All five H2020 projects involve public outreach — from SPARKS exhibitions to SySTEM 2020 science education to TechEthos societal awareness.
CONSORCIO PARQUE DE LAS CIENCIAS
Granada-based interactive science museum providing public engagement, exhibition design, and science communication for EU research projects across multiple domains.
Their core work
Parque de las Ciencias is Granada's major interactive science museum and one of Spain's leading science centers, specializing in public engagement, science communication, and informal STEM education. In EU projects, they contribute exhibition design, science café programming, and public outreach activities that translate complex research topics — from water technology to space exploration to ethics — into accessible experiences for diverse audiences. Their role is consistently to bridge the gap between research consortia and the general public, ensuring societal awareness and participation in scientific developments.
What they specialise in
SPARKS centered on pan-European exhibitions and science cafés; spaceEU involved creative community-building activities for youth and underrepresented groups.

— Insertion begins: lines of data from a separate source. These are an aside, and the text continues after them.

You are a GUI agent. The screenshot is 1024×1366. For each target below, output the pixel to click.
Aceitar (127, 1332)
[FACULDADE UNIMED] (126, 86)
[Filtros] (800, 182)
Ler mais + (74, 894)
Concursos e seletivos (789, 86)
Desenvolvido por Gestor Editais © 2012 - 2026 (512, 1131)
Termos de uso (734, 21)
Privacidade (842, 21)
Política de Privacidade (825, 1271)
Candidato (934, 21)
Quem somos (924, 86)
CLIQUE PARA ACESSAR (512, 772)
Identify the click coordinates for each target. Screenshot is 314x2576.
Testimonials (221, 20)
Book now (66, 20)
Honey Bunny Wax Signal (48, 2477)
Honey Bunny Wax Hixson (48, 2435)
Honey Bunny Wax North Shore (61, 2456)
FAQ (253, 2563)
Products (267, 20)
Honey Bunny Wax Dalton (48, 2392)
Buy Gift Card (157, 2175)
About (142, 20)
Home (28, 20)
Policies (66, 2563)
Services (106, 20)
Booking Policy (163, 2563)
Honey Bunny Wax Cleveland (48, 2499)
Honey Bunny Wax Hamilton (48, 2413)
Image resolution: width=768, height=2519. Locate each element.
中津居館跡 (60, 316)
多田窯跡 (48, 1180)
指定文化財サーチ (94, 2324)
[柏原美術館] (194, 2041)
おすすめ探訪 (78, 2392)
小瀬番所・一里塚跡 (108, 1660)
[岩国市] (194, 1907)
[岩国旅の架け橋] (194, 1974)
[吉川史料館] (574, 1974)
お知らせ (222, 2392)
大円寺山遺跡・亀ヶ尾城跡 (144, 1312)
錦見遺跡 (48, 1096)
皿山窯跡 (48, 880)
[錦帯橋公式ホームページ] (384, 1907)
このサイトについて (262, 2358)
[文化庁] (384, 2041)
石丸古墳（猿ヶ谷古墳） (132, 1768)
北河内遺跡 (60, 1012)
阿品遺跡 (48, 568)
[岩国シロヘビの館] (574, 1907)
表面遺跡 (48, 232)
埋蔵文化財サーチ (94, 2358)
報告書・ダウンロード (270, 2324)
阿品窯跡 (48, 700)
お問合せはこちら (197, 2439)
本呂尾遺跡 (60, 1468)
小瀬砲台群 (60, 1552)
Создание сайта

SySTEM 2020 focused specifically on science learning outside the classroom; SPARKS worked through science centres, museums, and science shops.
TechEthos (2021-2023) engaged them in communicating ethics governance, research integrity, and societal acceptance of new technologies.
WATER-MINING (2020-2024) involved them in disseminating circular economy concepts including resource recovery and brine management to public audiences.
How they've shifted over time
In the early period (2015-2018), the museum focused on classic science communication — pan-European exhibitions, science cafés, and activities delivered through science centres and museums, with themes around health, innovation, and open science. From 2018 onward, their engagement diversified significantly into space inclusion (youth, gender, underrepresented communities), environmental technology (circular economy, wastewater, resource recovery), and technology ethics. The shift shows a museum moving from general science popularization toward targeted engagement on specific societal challenges like sustainability and responsible technology.
Moving toward public engagement on societal challenges — environmental sustainability, technology ethics, and space inclusivity — making them increasingly relevant for projects needing responsible innovation and citizen engagement components.
How they like to work
They participate exclusively as a third party, never as coordinator or direct consortium partner, which means they are typically subcontracted by a consortium member to deliver specific public engagement or exhibition components. Despite this third-party role, they have touched 111 unique partners across 32 countries, indicating they are repeatedly selected by diverse consortia for their outreach capabilities. This makes them a low-risk, specialized contributor — easy to bring into a project for a defined communication or public engagement work package.
Through their third-party engagements, they have connected with 111 unique consortium partners across 32 countries, giving them an unusually wide European network for a science museum. Their geographic reach spans well beyond Iberia, with projects involving partners from across the EU.
What sets them apart
As one of Spain's premier interactive science museums, Parque de las Ciencias offers something most research organizations cannot: a physical venue and professional team dedicated to making complex science accessible to the general public. Their consistent selection as a third party across very different domains (health innovation, space, water technology, ethics) demonstrates trusted versatility in science communication. For any consortium needing a credible, experienced partner for public engagement, exhibition design, or societal awareness work packages, they are a proven choice with a strong track record.
Highlights from their portfolio
- WATER-MININGTheir largest-scope project (2020-2024), connecting them to circular economy and environmental technology — a significant departure from pure science communication into sustainability themes.
- TechEthosRepresents their expansion into technology ethics, responsible innovation, and societal acceptance — a growing requirement in Horizon Europe proposals.
- SPARKSTheir earliest H2020 involvement, a pan-European exhibition project that exemplifies their core strength in science centre programming and public engagement at scale.